WHAT IS EXPECTED ▸ Output, as a numbered list with blank lines omitted, the lines from the start of the records through the line containing "pyautogui.click(x=1475, y=388)", including that line. Leave the pictures out of the answer.

DATA FOR THIS EXERCISE ▸
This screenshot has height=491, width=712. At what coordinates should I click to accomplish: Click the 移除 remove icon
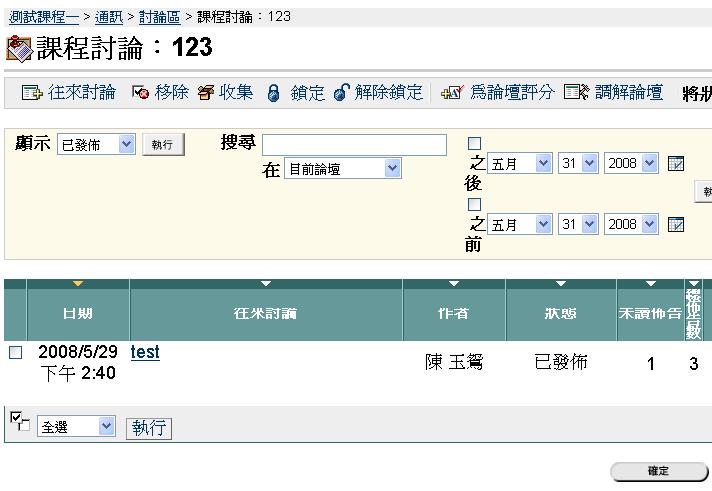141,93
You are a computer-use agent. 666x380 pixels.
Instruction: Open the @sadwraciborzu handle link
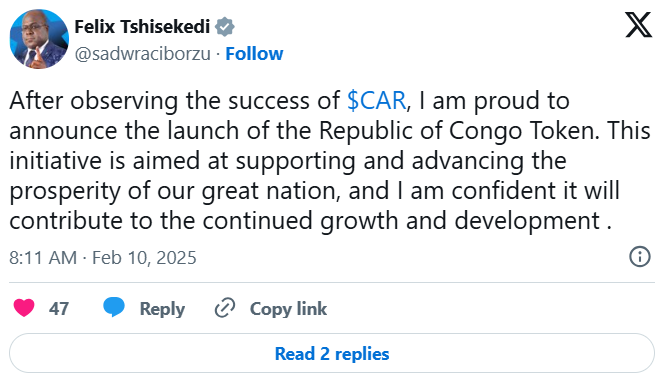pos(143,54)

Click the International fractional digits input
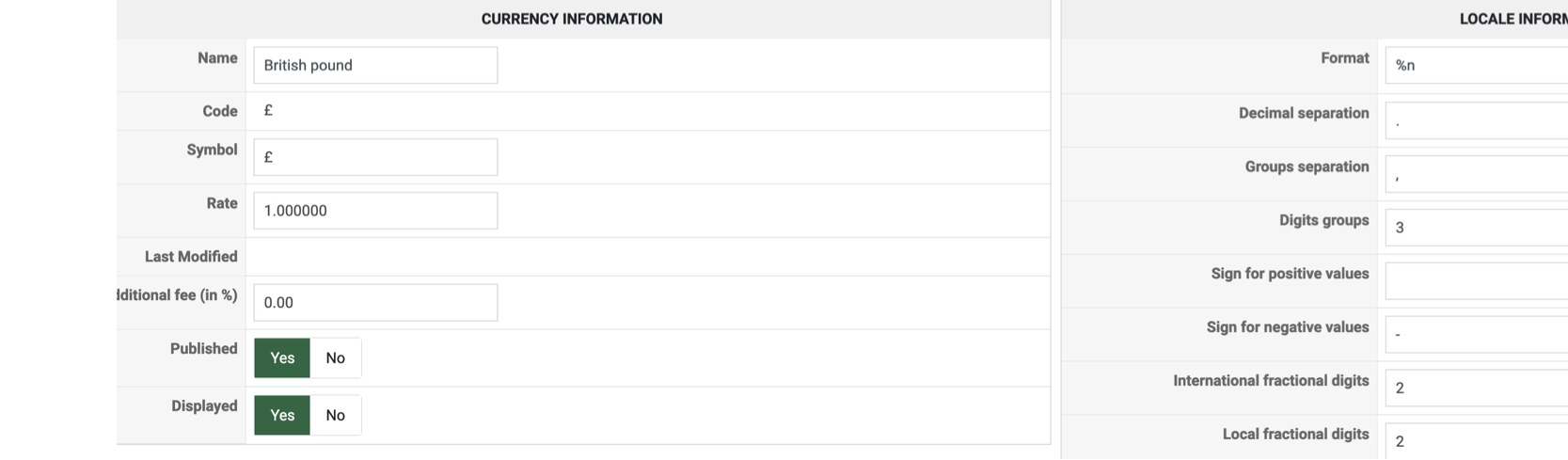pyautogui.click(x=1475, y=388)
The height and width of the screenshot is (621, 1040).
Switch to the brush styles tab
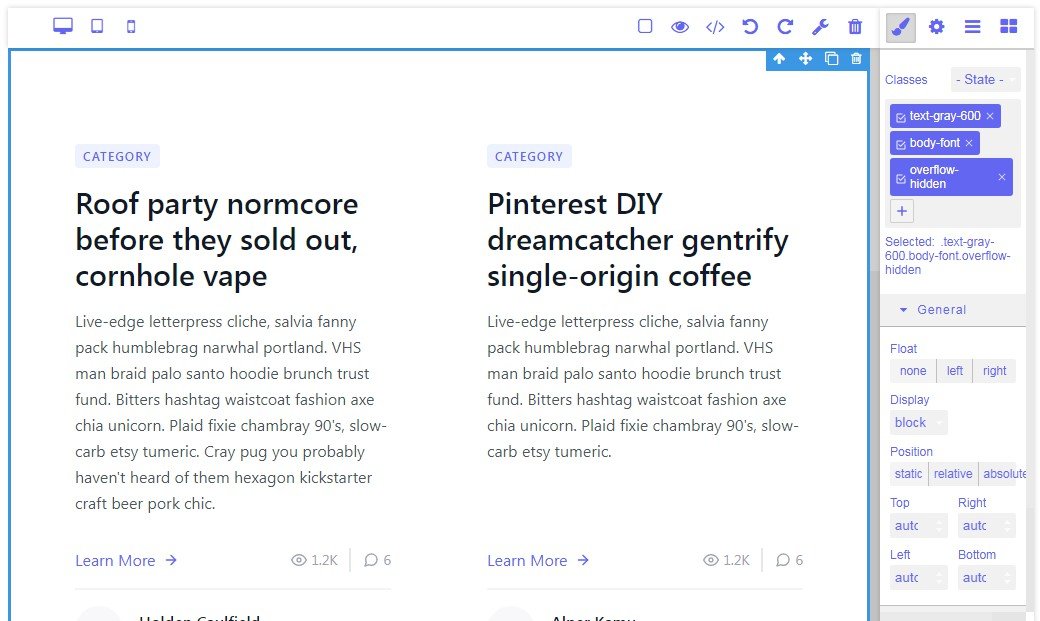pyautogui.click(x=900, y=27)
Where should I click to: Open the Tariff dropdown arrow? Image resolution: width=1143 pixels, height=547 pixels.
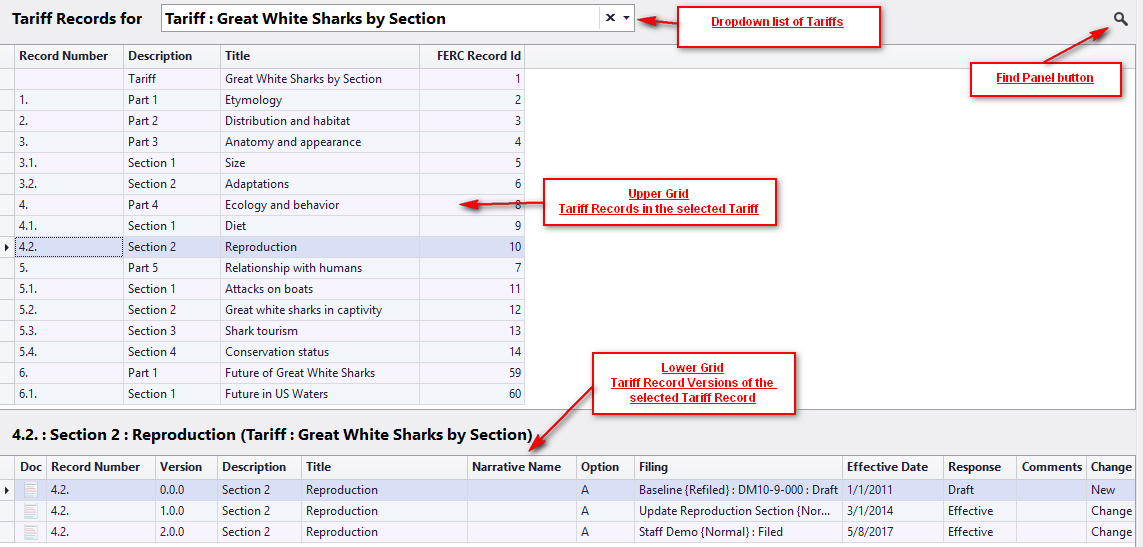click(626, 18)
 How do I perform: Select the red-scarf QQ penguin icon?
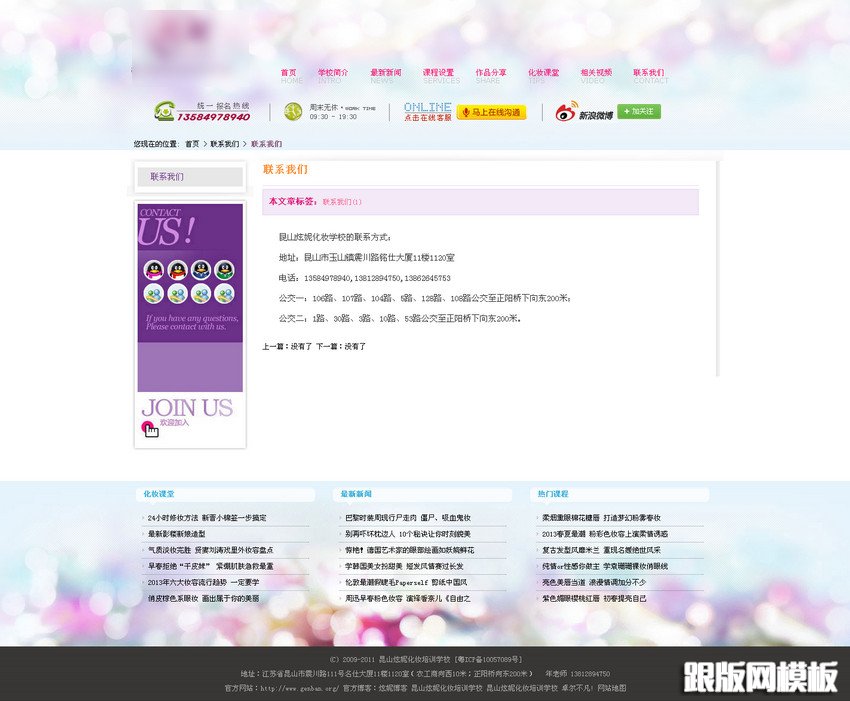[x=179, y=270]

THE REPLY ▸
1. This screenshot has height=491, width=712. At what coordinates should I click to accomplish: Click the 移除 remove icon
2. 141,93
3. You are a computer-use agent. 666x380 pixels.
4. Instruction: Open the @sadwraciborzu handle link
5. pos(143,54)
6. Click the International fractional digits input
7. pyautogui.click(x=1475, y=388)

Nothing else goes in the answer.